▶ [INPUT FOR THIS TASK]:

# # # # #

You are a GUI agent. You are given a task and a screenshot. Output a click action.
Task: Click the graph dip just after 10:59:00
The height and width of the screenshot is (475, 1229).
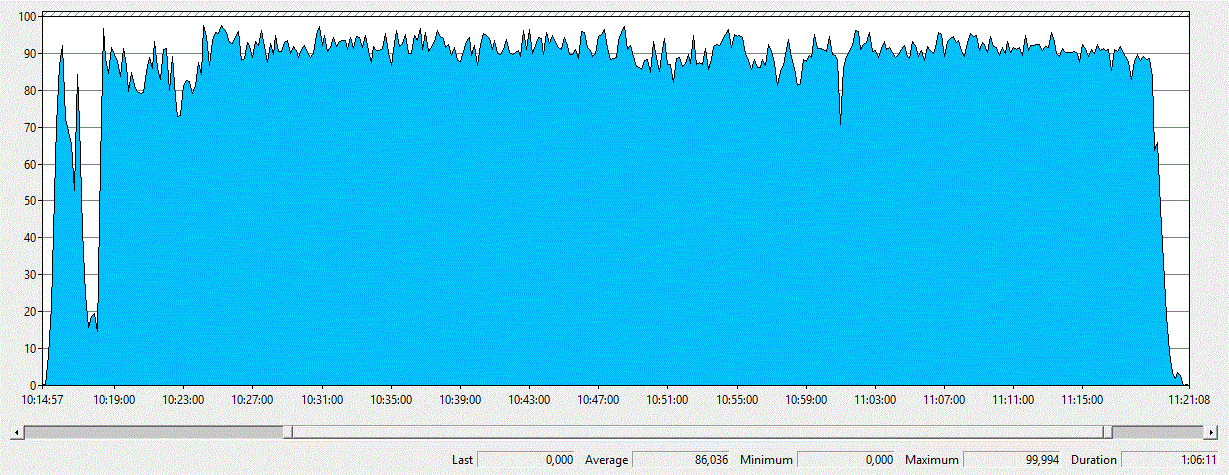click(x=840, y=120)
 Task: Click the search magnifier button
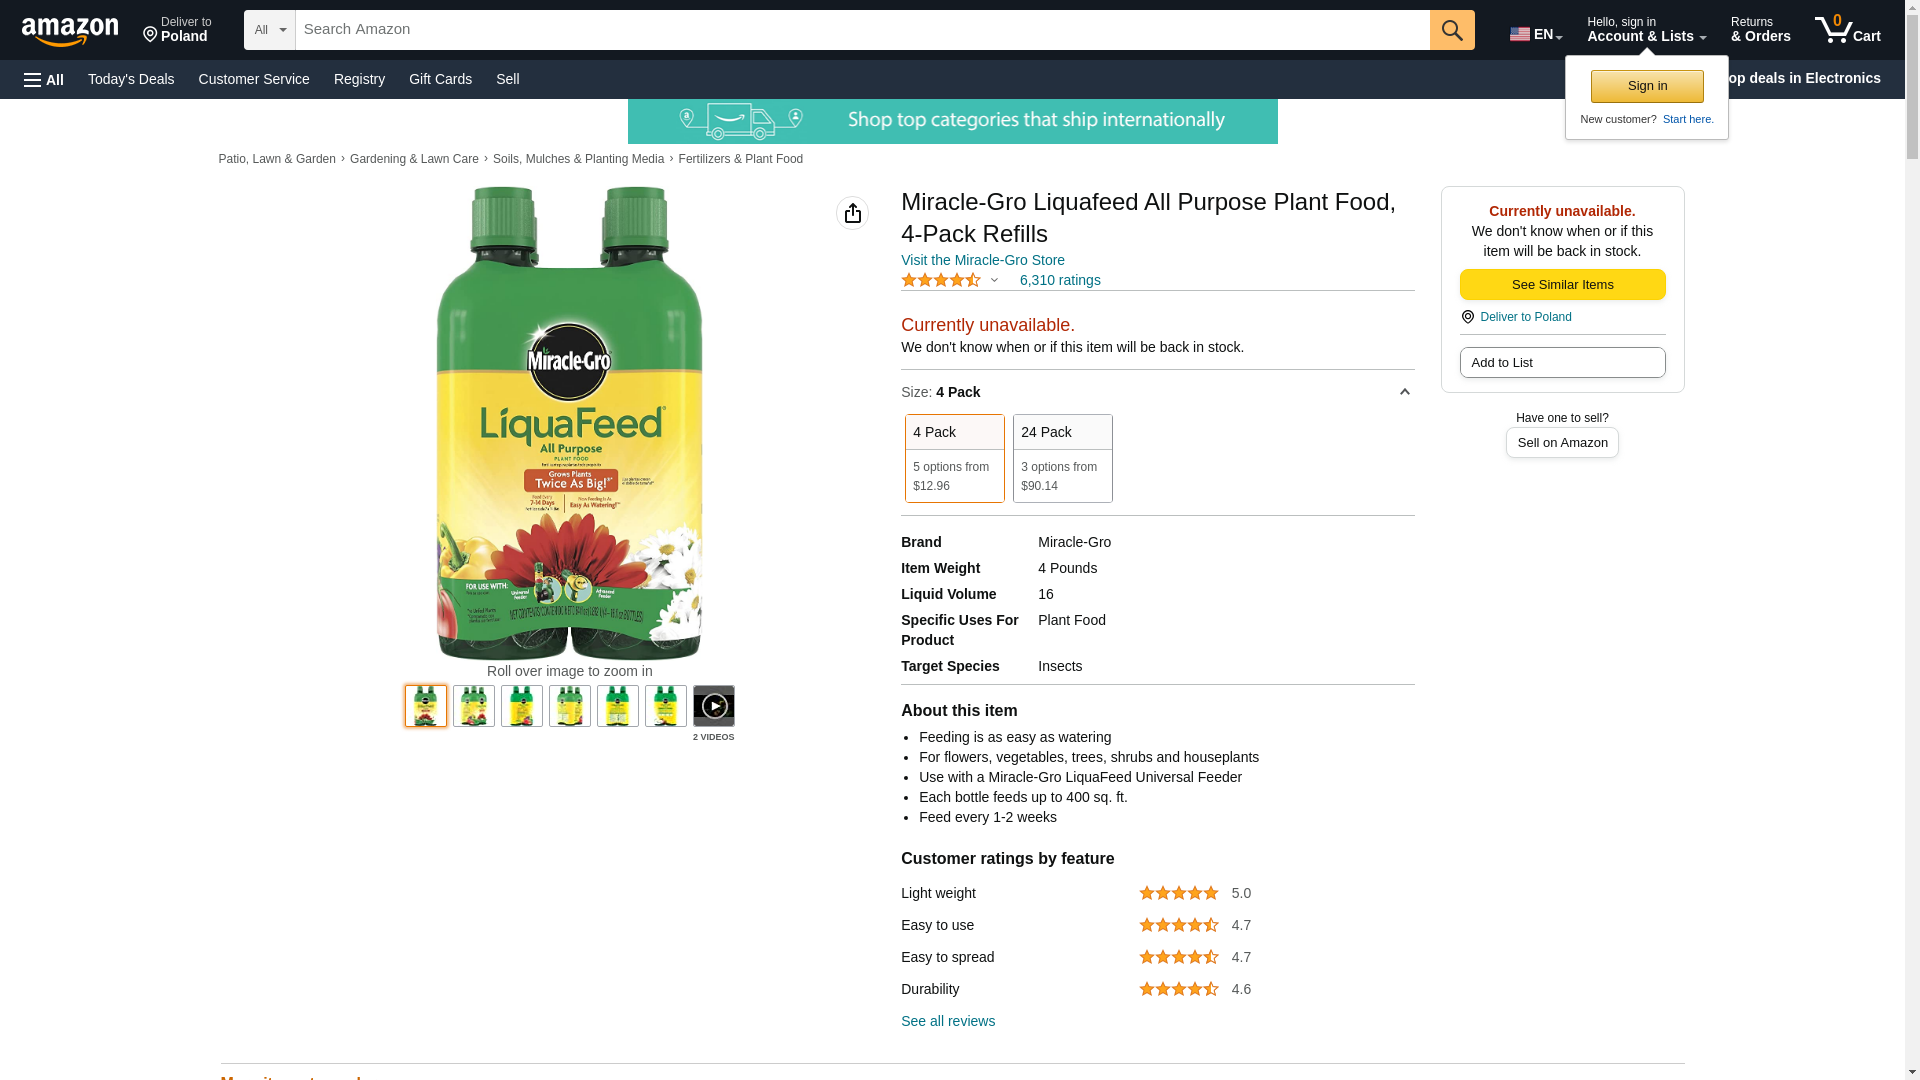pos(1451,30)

# # # # #

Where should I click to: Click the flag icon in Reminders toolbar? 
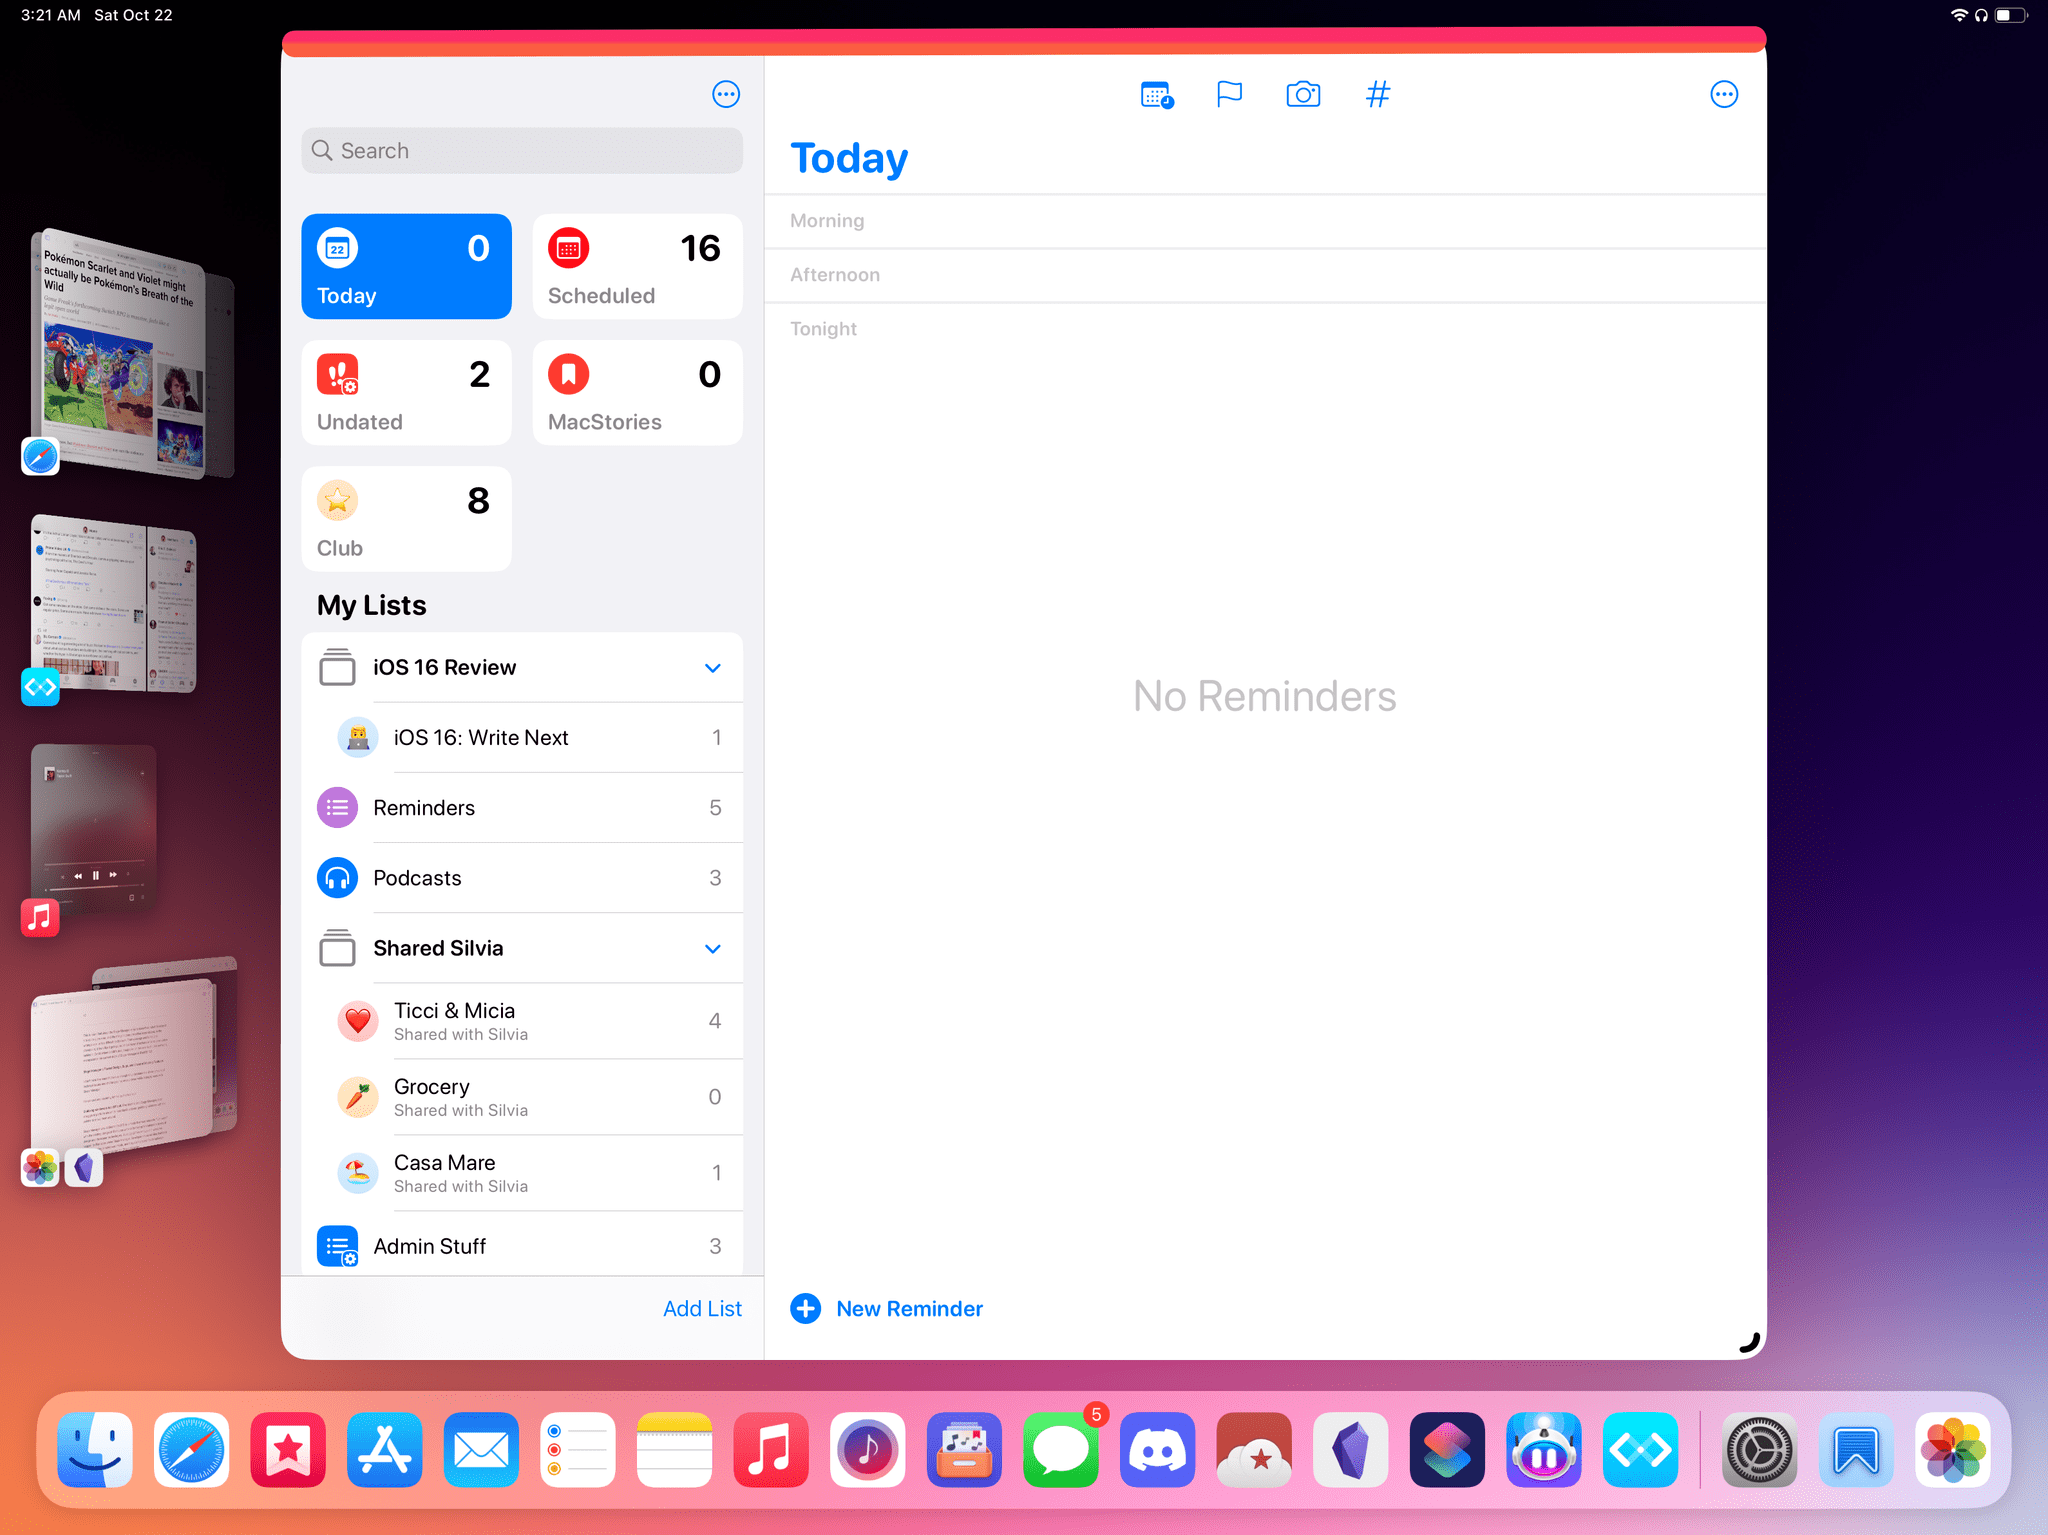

# # # # #

▶ [EXERCISE DESCRIPTION]: Display every line of the entries above that contains the string "screenshot", copying each such line in full. Treat uppercase and lowercase letters as different.

▶ [THE SOLUTION]:
You are a GUI agent. You are given a task and a screenshot. Output a click action.
The height and width of the screenshot is (475, 1229).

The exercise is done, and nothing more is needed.